_WORK ORDER_
Among the entries that follow, find the lines containing the string "button" and copy them.

Data items
§ §
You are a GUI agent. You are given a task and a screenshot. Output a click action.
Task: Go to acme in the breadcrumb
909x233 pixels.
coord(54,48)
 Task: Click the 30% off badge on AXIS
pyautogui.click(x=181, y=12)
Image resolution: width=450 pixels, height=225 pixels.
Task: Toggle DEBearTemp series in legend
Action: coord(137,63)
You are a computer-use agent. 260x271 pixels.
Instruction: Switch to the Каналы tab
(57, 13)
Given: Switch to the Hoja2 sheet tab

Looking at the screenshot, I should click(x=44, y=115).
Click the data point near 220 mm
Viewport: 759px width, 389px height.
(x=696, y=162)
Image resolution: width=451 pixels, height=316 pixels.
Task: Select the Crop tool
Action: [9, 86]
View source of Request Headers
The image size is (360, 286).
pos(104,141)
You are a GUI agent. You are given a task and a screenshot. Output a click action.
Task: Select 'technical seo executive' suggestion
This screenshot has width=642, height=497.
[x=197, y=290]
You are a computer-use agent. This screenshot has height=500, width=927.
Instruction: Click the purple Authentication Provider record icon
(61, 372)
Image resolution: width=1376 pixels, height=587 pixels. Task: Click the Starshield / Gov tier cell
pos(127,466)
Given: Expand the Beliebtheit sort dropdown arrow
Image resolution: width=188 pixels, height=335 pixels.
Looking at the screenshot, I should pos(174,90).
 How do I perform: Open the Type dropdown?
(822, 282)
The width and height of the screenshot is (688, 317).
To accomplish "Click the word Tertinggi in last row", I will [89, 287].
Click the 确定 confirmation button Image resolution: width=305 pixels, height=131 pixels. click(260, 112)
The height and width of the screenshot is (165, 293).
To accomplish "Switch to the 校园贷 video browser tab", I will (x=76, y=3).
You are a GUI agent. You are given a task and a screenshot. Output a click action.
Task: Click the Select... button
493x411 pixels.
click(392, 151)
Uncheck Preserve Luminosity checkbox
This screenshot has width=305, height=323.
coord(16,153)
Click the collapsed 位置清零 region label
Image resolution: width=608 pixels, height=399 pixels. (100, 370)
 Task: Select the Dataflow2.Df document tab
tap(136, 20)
§ §
_SOLUTION BELOW_
Click the 确定 confirmation button Image resolution: width=305 pixels, height=131 pixels. click(260, 112)
Task: Click the Select... button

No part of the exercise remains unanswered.